Status: In Progress. As analysis is completed, this page will be updated with validated observations, supporting artifacts, and a final redacted report suitable for portfolio review.

Evidence Examined

Evidence types below reflect the dataset used for this simulated case. Specific artifacts and validated excerpts will be added as analysis progresses.

Packet Captures (PCAP)

Used to triage sessions, identify anomalies, and validate indicators with repeatable filters.

Firewall / Proxy Logs

Used to correlate connection attempts, policy interactions, and timing consistency.

Network Flow Data

Used to quantify volumes and timing patterns to support timeline drafting.

Timestamps & Metadata

Used to reconcile ordering and identify gaps or conflicts across artifacts.

Case Details

Case ID: CASE-001
Opened: Spring 2026
Current Phase: Evidence review & traffic triage
Status: In Progress (Academic)
Investigator: Dontavious Ellis

Planned Tooling (Subject to Change)

Wireshark (or equivalent) — Packet review
Zeek / Suricata logs (if available) — Event context
SIEM-style log search (tool TBD) — Correlation

Tools are listed as targets for this case workflow.
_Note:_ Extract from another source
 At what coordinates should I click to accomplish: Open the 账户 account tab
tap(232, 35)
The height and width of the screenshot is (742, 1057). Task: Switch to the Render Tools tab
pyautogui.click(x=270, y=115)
Only tools actually used will be reflected in the final report.

Investigation Phases (In Progress)

Phase 1 — Scope & Evidence Inventory

  • • Confirm dataset sources (PCAP, logs, flow data)
  • • Establish baseline traffic expectations
  • • Create an evidence register and working notebook

Phase 2 — Traffic Triage & Indicators

  • • Identify unusual destinations, volumes, and timing
  • • Extract candidate IOCs (IPs, domains, TLS fingerprints if available)
  • • Record alternative explanations to test

Phase 3 — Timeline Draft & Validation

  • • Construct event sequence with timestamps and sources
  • • Flag gaps and conflicting evidence
  • • Re-run analysis to verify repeatability

Phase 4 — Reporting (Redacted)

  • • Summarize validated observations
  • • Document methodology and tooling decisions
  • • Provide limitations and next steps

Working Hypotheses (To Be Tested)

H1: Outbound traffic patterns indicate potential unauthorized access or misuse.

Evidence needed: consistent indicators across multiple artifacts, reproducible filters/queries, and timeline coherence.

H2: Observed traffic could be explained by benign scheduled activity or normal system behavior.

Evidence needed: baseline comparison, corroborating logs, and elimination of expected services/updates.

Confidence will be assessed after cross-validation of artifacts and timeline consistency.

Case Documentation

Redacted report will be published after this academic case is completed and validated.

* This page represents in-progress simulated work; no professional case details are included.